When you reach the line containing "Given: Close the audusd sell order", begin reproducing the lines exactly and continue through the end of the listing, leaving out the pictures.
***** SUPPLIED INFORMATION *****
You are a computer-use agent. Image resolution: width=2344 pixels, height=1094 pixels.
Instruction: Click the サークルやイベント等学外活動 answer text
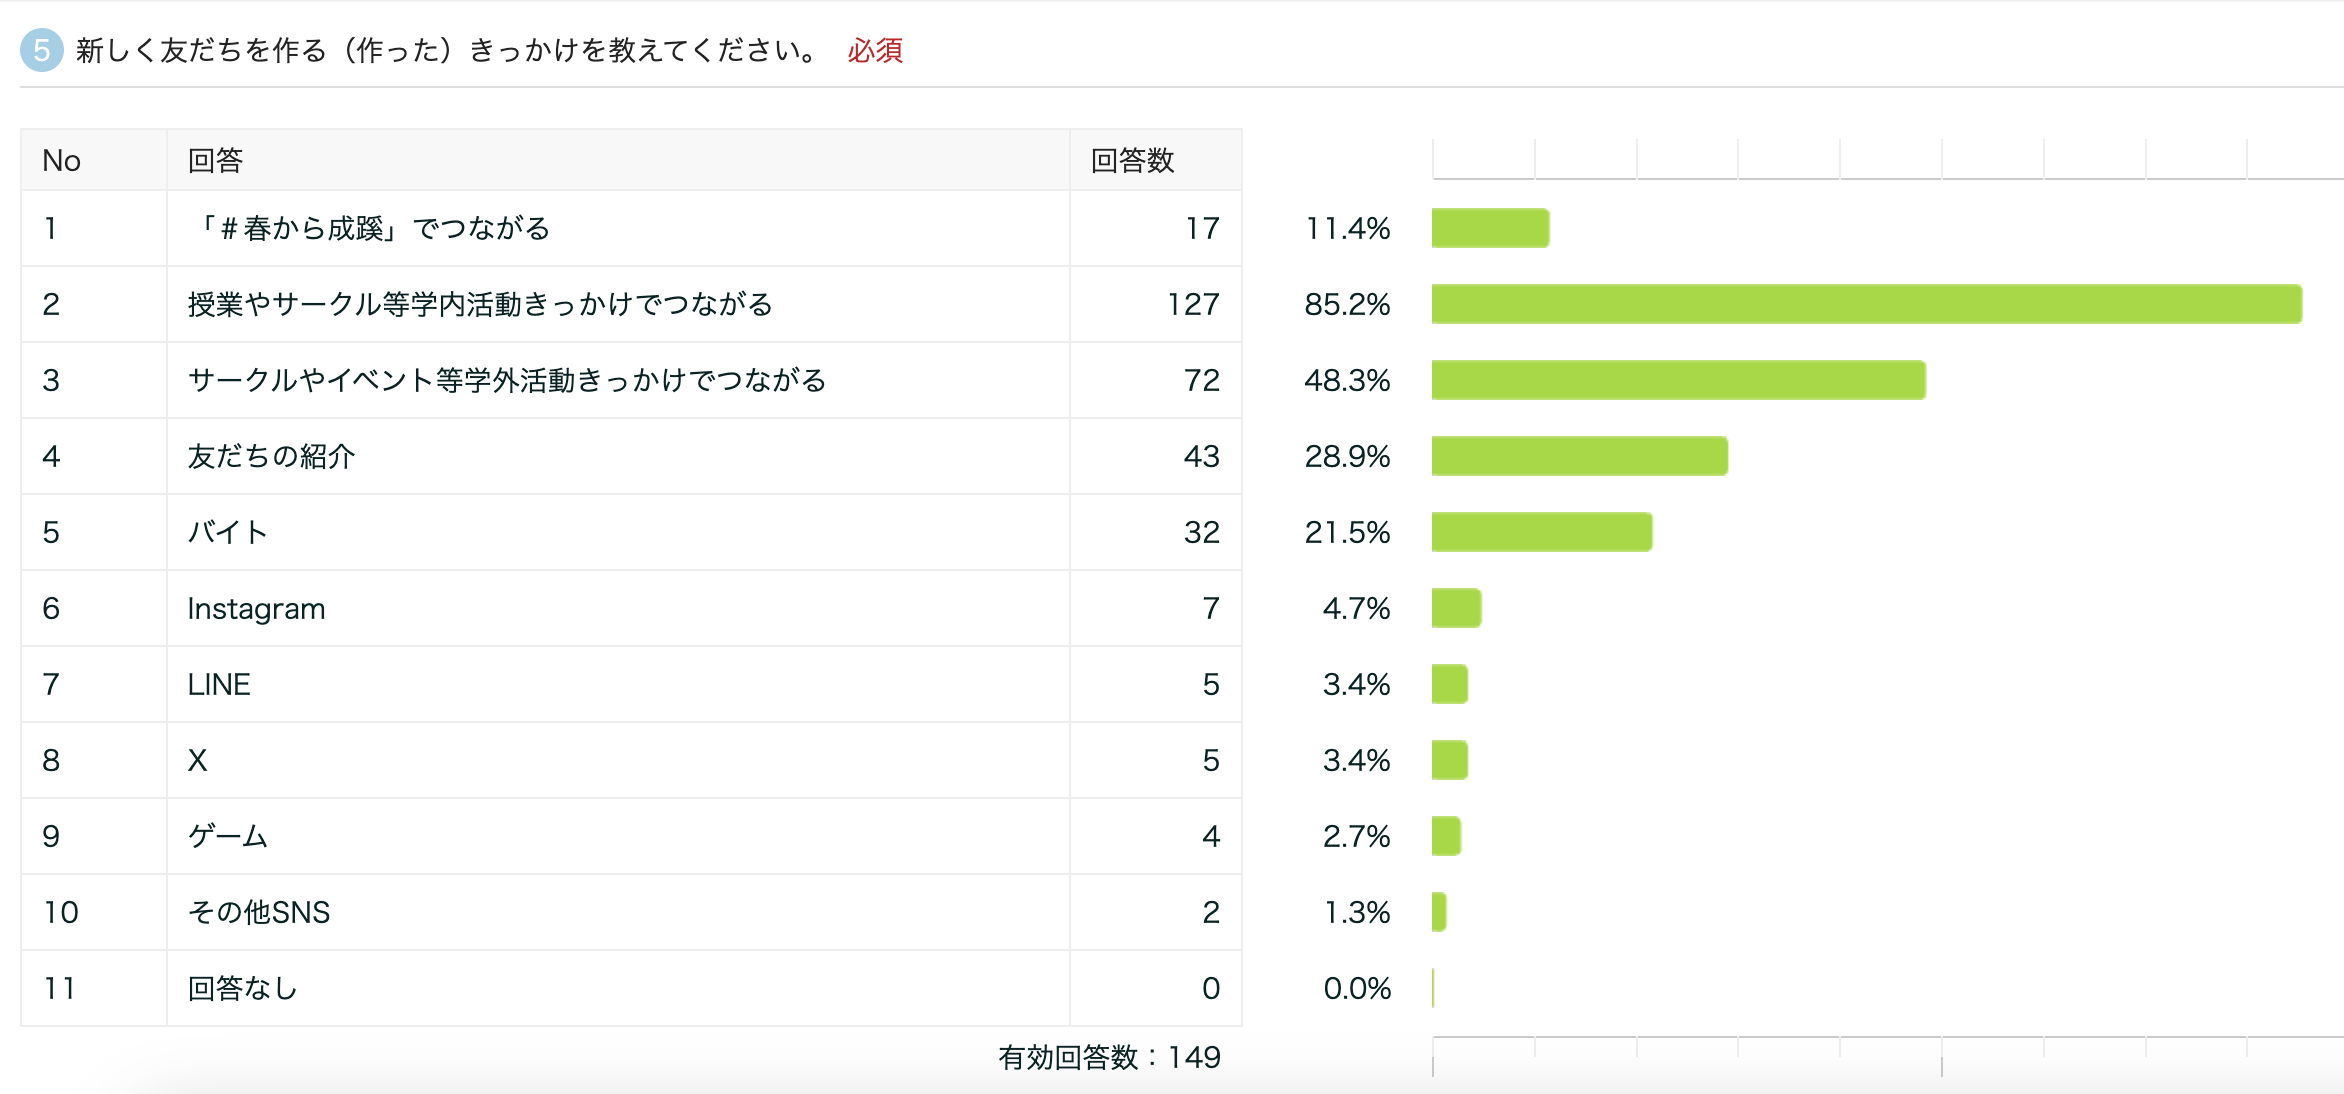tap(506, 380)
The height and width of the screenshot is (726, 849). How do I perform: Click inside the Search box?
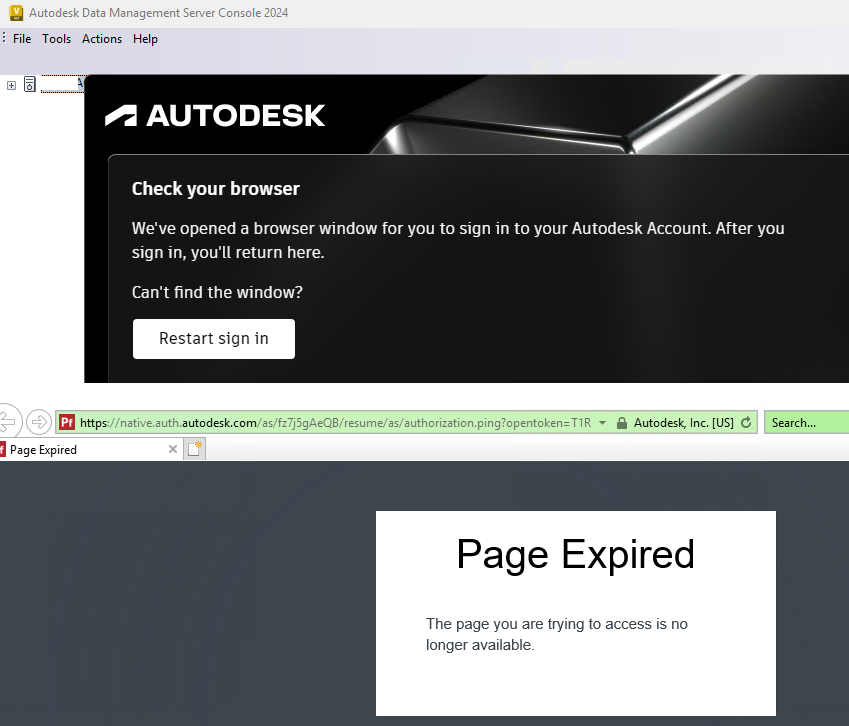(x=806, y=421)
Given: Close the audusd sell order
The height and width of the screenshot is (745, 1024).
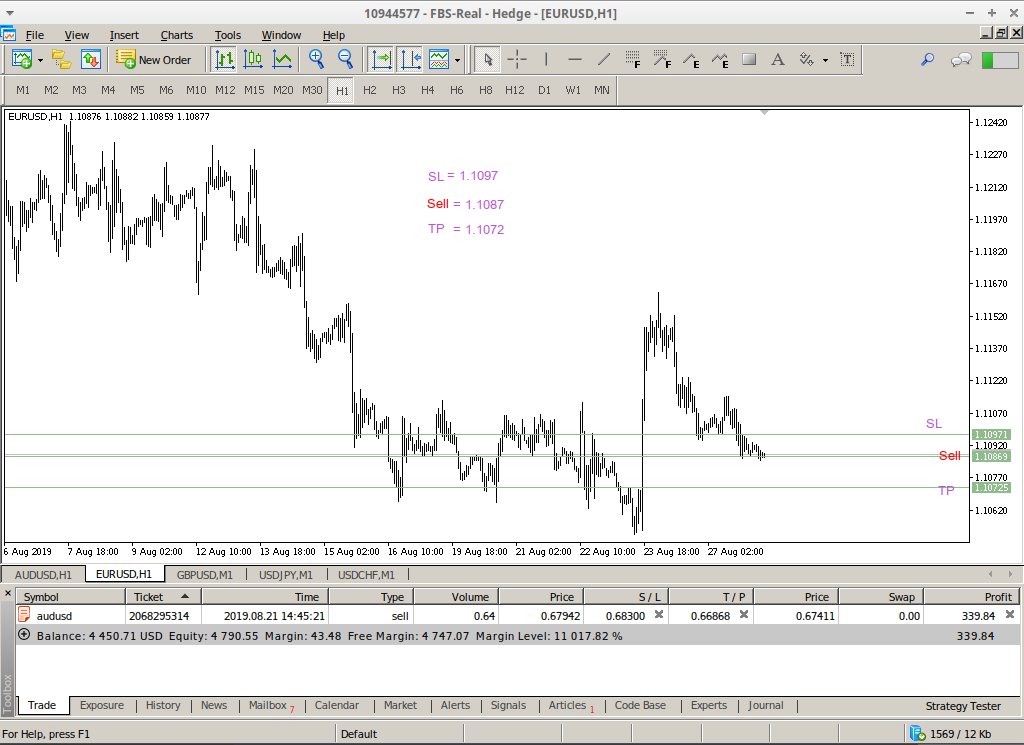Looking at the screenshot, I should pos(1009,615).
*****
▸ **RESPONSE FOR THIS EXERCISE**
Given: Close the audusd sell order
The height and width of the screenshot is (745, 1024).
Looking at the screenshot, I should pos(1009,615).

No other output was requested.